I just read the DaveNet essay, "What is P2P?", released on 9/20/2000,
7:38:39 AM Pacific, and FoRKed at:

   http://www.xent.com/sept00/0530.html

[Recall that this was the post in which Dave dreamed that he was
"dressed like Mahatma Gandhi." :]

In his dream, a young man asks Dave "what, oh what, is P2P?", and
Dave's response begins with:

> ***A network app that doesn't run in a web browser
>
> First and foremost, the Web browser is going nowhere, like a cow in a
> crowded Calcutta square. Now that Microsoft owns the market, and the Web
> development world is thoroughly and permanently confused, there's no way
> to evolve HTML in any particular direction ...

The Web is an Internet-Scale System. Internet-Scale Systems are
designed to be evolvable. Therefore ...

1. Regarding the phrase "the Web browser is going nowhere" ...

I believe "the Web browser" can -- and will -- adapt and change as
needed. For example, Jakob Nielsen points out in his column "Finally
Progress in Internet Client Design" ...

    http://www.useit.com/alertbox/20000430.html
      
 ... that after seven years without progress, people are now exploring
new Web user interfaces for special-purpose use and/or improved user control.

To paraphrase Alan Kay, the best way to predict the future of Web
browsers is to invent ways to evolve what already exists.

Tiny innovations such as "peering" -- embedding a Web server in an
existing Web browser -- have significant new ramifications for user
experience, user control, and Web application development & integration.

With time, we'll evolve out of the mouse-potato world of Web "browsers"
and into a richer, more interactive world of Web "peers". Imagine a
world with Web peers on every desktop and in every application... and in
every device!

───

Brief a
Arrange the listing below as a Markdown table with the columns Row and Line, starting from the line containing "The width and" up to and including the line containing "(1431, 332).". Leave out blank lines and any pictures.

Source material
───

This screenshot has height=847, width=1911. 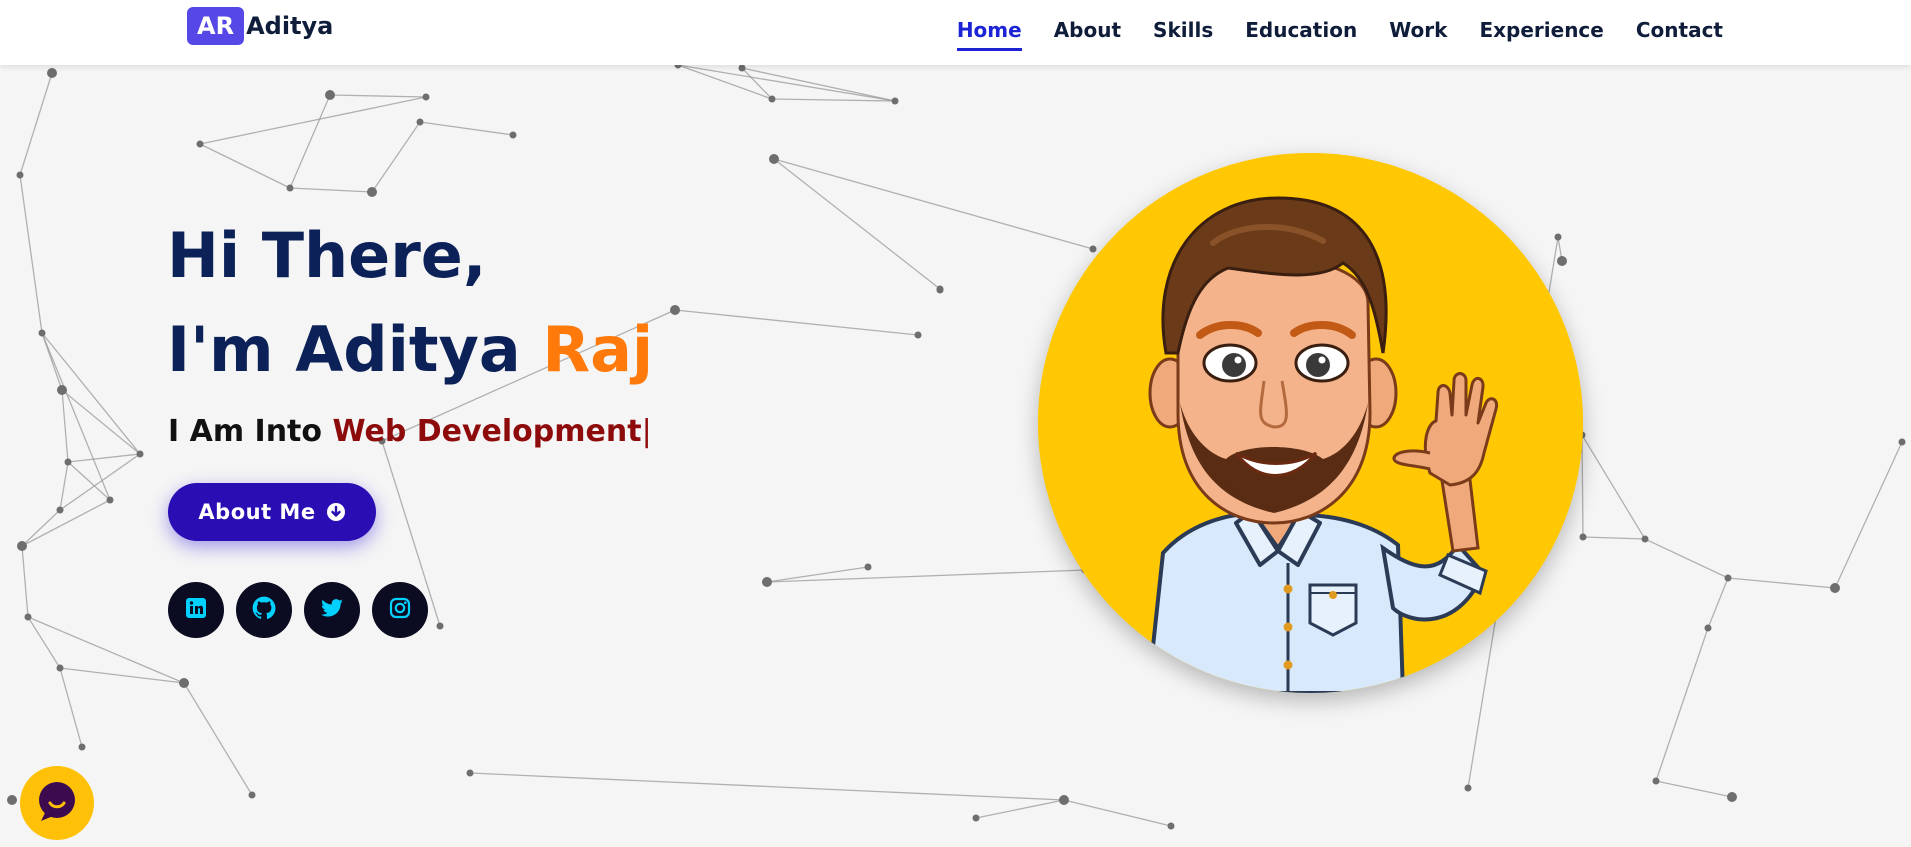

───

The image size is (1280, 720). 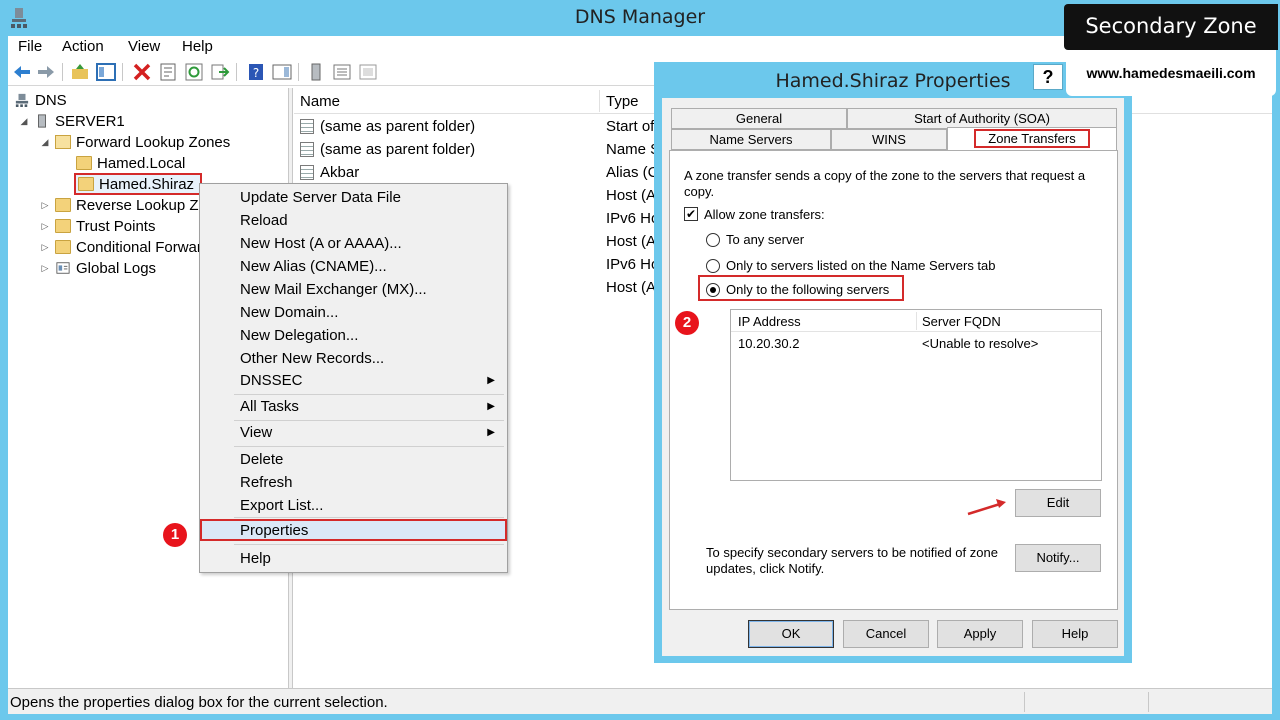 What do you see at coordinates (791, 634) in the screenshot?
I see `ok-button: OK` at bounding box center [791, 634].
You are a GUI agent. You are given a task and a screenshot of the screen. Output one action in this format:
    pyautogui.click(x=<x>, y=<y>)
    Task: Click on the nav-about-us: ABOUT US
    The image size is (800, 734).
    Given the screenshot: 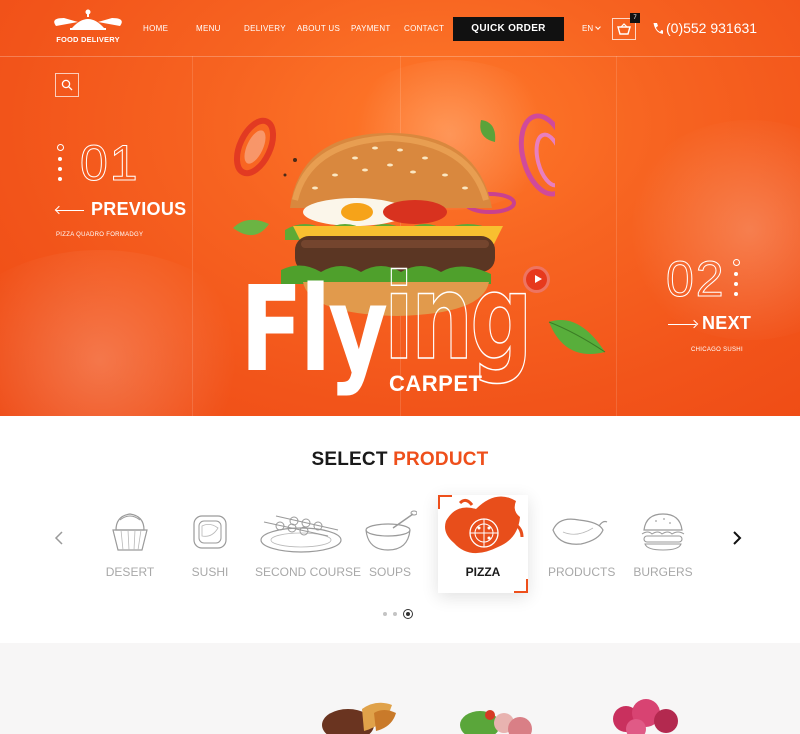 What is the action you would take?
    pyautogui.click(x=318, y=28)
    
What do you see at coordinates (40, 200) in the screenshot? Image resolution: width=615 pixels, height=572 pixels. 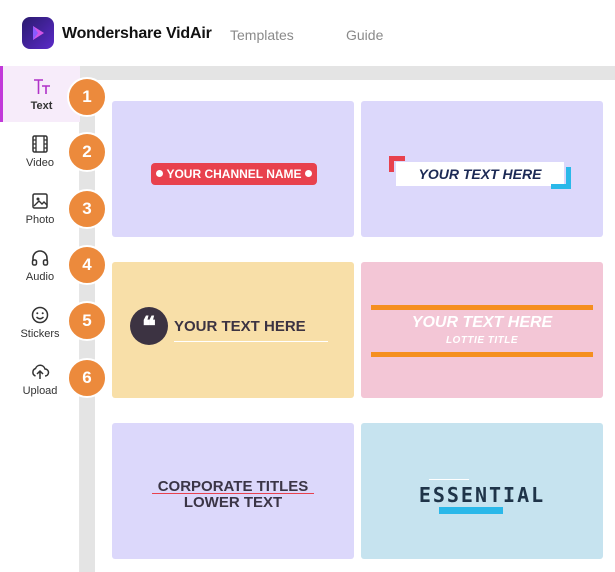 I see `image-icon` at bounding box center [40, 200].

───

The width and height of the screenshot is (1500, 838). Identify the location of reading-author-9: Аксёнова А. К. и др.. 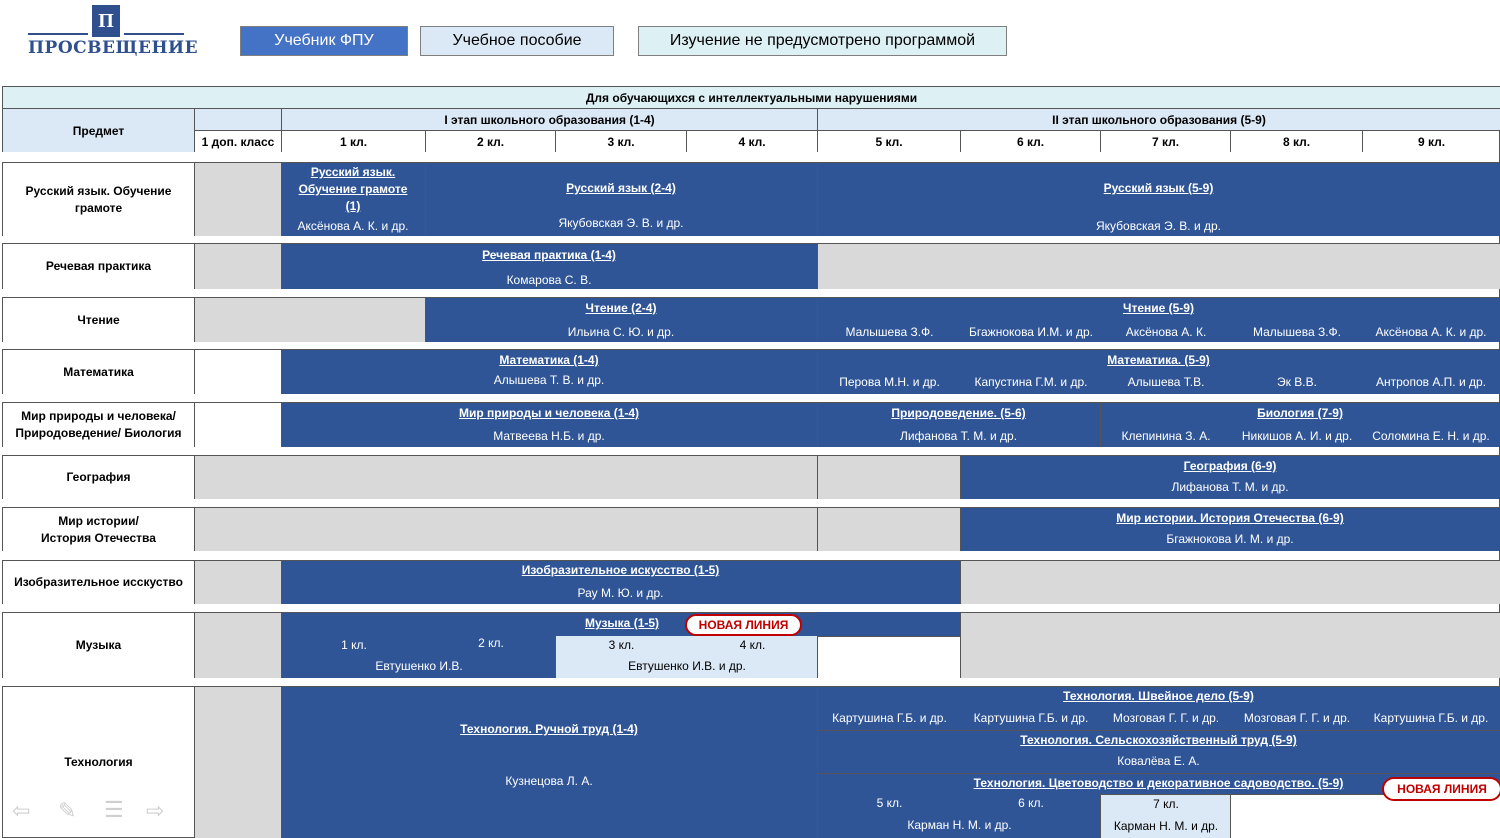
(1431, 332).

───

Brief b
Return the passage from the P2P essay response, from "http://www.use" up to and including "improved user control.", copied word for word.

Answer section a
| Row | Line |
|---|---|
| 1 | The width and height of the screenshot is (1500, 838). Identify the location of reading-author-9: Аксёнова А. К. и др..  |
| 2 | (1431, 332). |

Answer section b
http://www.useit.com/alertbox/20000430.html
      
 ... that after seven years without progress, people are now exploring
new Web user interfaces for special-purpose use and/or improved user control.